I got a 750W (12VDC, 62.5A) power supply (I don't have it with me right now so I can't remember the model) from a old server and I was thinking on using it to create a lab bench power supply. My question is if it's worth it. I don't have any power supply and I can't afford spending much money on one. I'm a beginner in electronics so it would also be a project to get some experience from. I was thinking on using some components to have some fixed voltage levels and also a adjustable one. I would like if someone could give me some advices on this.

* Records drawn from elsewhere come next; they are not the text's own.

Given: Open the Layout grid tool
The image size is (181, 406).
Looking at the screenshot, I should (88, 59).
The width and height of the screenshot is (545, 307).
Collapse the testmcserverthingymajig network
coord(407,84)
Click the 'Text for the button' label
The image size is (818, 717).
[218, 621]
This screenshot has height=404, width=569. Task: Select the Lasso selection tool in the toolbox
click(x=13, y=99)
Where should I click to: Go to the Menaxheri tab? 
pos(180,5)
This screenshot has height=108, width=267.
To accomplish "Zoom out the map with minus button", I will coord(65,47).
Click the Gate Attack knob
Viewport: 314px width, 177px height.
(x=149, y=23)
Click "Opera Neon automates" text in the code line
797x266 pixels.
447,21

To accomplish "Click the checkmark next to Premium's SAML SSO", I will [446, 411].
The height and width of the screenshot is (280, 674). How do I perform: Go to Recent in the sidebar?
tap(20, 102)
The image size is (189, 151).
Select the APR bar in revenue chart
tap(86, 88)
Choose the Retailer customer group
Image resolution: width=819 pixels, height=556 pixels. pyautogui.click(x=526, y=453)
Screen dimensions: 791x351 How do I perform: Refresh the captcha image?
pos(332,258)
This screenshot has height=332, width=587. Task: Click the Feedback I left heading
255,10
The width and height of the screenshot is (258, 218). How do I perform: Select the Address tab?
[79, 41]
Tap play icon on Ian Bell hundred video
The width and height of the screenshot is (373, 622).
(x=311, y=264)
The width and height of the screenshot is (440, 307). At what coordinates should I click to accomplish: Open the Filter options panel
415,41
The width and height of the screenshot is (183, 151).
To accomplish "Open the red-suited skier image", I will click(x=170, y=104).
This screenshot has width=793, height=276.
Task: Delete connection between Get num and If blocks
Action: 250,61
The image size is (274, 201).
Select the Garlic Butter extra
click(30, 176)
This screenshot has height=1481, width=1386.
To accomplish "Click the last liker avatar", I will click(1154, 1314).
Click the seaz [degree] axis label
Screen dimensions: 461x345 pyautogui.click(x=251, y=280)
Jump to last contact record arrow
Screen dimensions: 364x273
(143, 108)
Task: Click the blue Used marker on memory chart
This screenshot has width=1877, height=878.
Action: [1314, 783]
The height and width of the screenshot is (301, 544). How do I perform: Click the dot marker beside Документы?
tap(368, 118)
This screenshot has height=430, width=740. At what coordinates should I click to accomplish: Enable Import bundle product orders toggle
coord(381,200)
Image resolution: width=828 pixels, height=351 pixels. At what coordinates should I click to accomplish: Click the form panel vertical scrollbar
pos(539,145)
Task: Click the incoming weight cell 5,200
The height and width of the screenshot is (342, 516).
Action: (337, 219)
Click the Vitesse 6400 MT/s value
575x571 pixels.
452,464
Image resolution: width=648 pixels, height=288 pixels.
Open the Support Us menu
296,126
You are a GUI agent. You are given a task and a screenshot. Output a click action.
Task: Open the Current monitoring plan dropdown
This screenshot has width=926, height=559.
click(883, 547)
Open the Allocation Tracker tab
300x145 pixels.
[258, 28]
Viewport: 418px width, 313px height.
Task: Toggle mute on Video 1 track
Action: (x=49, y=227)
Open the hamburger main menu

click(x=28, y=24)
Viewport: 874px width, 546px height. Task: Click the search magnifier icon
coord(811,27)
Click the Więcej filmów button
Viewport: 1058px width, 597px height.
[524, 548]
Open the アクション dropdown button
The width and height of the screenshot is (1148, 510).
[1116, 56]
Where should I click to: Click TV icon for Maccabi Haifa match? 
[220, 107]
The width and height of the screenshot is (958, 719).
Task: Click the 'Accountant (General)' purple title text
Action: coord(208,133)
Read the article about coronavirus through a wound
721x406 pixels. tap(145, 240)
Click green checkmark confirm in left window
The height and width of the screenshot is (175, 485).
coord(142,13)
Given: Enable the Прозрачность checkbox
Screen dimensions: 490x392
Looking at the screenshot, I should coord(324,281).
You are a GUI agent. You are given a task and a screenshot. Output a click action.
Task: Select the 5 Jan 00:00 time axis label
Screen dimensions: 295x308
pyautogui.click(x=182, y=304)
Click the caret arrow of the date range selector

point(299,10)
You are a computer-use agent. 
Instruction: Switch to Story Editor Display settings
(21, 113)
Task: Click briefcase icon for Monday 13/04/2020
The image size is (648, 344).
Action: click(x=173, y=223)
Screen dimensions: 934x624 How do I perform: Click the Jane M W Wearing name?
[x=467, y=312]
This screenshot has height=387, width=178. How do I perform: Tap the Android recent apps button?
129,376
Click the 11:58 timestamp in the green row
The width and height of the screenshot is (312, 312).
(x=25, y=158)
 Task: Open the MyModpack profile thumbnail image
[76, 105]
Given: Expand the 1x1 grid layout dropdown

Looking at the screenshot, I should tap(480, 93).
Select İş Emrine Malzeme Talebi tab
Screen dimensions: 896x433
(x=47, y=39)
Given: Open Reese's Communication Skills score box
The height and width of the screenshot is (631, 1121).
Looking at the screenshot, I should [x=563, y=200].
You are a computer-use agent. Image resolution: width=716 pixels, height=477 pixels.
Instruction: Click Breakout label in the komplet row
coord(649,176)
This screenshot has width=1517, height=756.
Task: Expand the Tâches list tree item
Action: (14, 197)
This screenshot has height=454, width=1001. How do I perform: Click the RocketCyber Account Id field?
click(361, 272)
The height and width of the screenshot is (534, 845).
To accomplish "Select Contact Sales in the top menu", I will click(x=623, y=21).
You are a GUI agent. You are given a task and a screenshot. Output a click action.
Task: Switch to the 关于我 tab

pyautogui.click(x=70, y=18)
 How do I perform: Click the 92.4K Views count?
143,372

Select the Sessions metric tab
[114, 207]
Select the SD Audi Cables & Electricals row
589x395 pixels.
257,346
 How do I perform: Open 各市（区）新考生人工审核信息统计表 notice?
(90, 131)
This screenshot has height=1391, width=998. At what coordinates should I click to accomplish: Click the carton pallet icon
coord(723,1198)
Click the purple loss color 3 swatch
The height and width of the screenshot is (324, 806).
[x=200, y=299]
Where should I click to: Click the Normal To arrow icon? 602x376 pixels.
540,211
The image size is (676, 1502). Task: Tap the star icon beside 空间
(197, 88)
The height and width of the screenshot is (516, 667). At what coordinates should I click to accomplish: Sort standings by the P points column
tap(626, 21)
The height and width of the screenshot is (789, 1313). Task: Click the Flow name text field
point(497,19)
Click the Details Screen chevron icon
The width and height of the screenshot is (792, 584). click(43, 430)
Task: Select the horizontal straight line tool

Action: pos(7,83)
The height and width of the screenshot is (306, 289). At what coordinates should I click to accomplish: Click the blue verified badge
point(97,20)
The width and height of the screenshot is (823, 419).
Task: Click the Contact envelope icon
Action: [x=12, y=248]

The components I was thinking of are: 3.3V - LM317 (1.5A max) and other regulator for more max current. 5V - LM7805 or LM317 (both 1.5A max) 12V - Directly from the power supply

Adjustable: LTC3780 (1-30V) (10A), using a display to show voltage and current and a few potentiometers.

Is this worth the money and time? Both for usability and experience.

Also, is it possible to have both positive and negative voltages?

Thanks in advance!

  • \$\begingroup\$ 12V is kind of low, and 62.5A is fairly unwieldly. I'd stick to using it as a fixed 12V/5V/3.3V supply than converting it into a variable bench supply. \$\endgroup\$ Commented Jun 16, 2016 at 19:00
  • \$\begingroup\$ You can find many threads on conversion of server power supplies for hobby use on various RC hobby forums, e.g. this thread on the Dell DPS-600 on RCGroups. They often include tips on parallel and serial use, fan mods to reduce noise, etc. \$\endgroup\$ Commented Jun 16, 2016 at 19:24
  • \$\begingroup\$ So should I just get the fixed outputs? And forget about the variable voltage output, even if just from 0 to 12V? Thanks, I'll have a look on that link! \$\endgroup\$ Commented Jun 16, 2016 at 21:18
  • \$\begingroup\$ The most important difference between a lab supply and just a normal power supply is a current limit. It doesn't necessarily have to be adjustable, but it has to act reasonably nice at the point of the limit. That's what you should likely want to focus on when converting it. \$\endgroup\$
    – pipe
    Commented Jun 17, 2016 at 10:00
  • \$\begingroup\$ And by "current limit" I don't mean the integrated "hard limit" in the LM317 - it's there to protect the LM317, not your project. \$\endgroup\$
    – pipe
    Commented Jun 17, 2016 at 10:02

1 Answer 1


Your main problem will be the overwhelming noise. Those things are loud. Loud noise means you're not going to want to use it, and that's a crappy bench supply.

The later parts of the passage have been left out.